Husband, father, grandfather (and sometime foster father); sailor (Vietnam War Era) and son of a sailor, grandson, great and great-great grandson of mariners; educated entirely in Catholic institutions, with degrees in theology and literature, I once intended to be a priest but have not believed in supernatural claims since my late forties. As a youth, when the meme of Divine Providence provided my most powerful sense of security (and old sailing ships my most beguiling fantasy), I called my personal journal Log: HMS Ward. No longer believing myself the ward of any divine providence, and deeply engaged in trying to discover what it really means to live with only the legitimate needs of myself and others as a moral compass, I’ve decided to call this blog noWard, and to use it in exploring life without providence.
I’m the retired U.S. business manager of a Canadian multinational corporation and later CFO of a major nonprofit performing arts organization, now providing the benefit of my professional experience pro bono to nonprofit organizations.
A husband since 1969; father of three sons; sometime foster father and current grandfather of eight young grandchildren, in both cases on an interracial basis; I was raised Roman Catholic, and educated entirely by church institutions under various orders of nuns, brothers and priests, spent four years in the U.S. Navy during the Vietnam War era before finally (after six years total) receiving two undergraduate degrees (in theology and literature) while courting and marrying my wife and beginning my career in corporate accounting and finance.
In middle age I underwent an emotional crisis (who doesn’t?) and a significantly freeing expansion of my perspective on life, reality and personal perfectionism, which led to my conversion from Catholicism to a fully atheistic life stance**: a more accurate relationship with reality and (increasingly, I hope) more authentic relationships with other people. ** (By temperament I often don’t do things by half-measures, so I sailed right through agnosticism to atheism and took it to heart in a thorough-going embrace.)
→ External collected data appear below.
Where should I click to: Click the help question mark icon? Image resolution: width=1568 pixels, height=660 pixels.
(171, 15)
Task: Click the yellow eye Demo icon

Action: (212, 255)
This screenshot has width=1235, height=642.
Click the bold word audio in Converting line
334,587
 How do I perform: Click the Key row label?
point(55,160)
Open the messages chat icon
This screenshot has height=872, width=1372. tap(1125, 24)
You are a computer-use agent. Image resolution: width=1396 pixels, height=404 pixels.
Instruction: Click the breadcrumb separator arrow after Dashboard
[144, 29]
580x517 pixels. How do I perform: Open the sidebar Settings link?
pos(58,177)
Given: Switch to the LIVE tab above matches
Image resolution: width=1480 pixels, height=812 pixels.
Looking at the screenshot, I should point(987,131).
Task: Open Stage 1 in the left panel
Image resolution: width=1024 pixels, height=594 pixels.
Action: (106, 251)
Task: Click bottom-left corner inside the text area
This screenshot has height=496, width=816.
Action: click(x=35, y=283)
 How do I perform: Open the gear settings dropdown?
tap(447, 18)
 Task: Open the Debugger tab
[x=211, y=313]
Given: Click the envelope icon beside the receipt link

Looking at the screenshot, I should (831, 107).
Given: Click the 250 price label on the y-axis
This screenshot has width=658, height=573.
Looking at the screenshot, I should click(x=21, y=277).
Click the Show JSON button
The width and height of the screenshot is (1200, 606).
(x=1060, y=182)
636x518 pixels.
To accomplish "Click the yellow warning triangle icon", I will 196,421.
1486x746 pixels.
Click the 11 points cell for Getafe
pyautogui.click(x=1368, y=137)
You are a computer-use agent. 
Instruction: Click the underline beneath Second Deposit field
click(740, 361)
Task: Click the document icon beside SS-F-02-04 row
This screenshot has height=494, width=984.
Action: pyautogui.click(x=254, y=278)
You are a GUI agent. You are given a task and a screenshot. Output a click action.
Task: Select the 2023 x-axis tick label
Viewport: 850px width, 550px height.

I have during various periods of my life dabbled in music (choral and solo performance while I had a voice I could control, and various instruments – not composition) verse, prose and drawing, and have recently come to believe from the reactions I am receiving that I may have some small talent worth developing through more focused practice. Convinced that feedback can help set me right wherever there is something in my writing that needs improvement, I more than welcome criticism, and have decided that “writing out loud”(1) in a public space offers the best opportunity to receive it. Just as important (to me, at least) I hope by writing in a public space to strengthen the discipline without which I have not honed my writing skills up to now.
My most daunting assignment when I first began to write publicly (at Red Room, my first Blog site) was the subject of my first blog post: “Building Cultivating Mountain”.
(1) With apologies to Anna Quindlen, Nina Bingham and Keri Smith, and perhaps others of whom I am not even aware.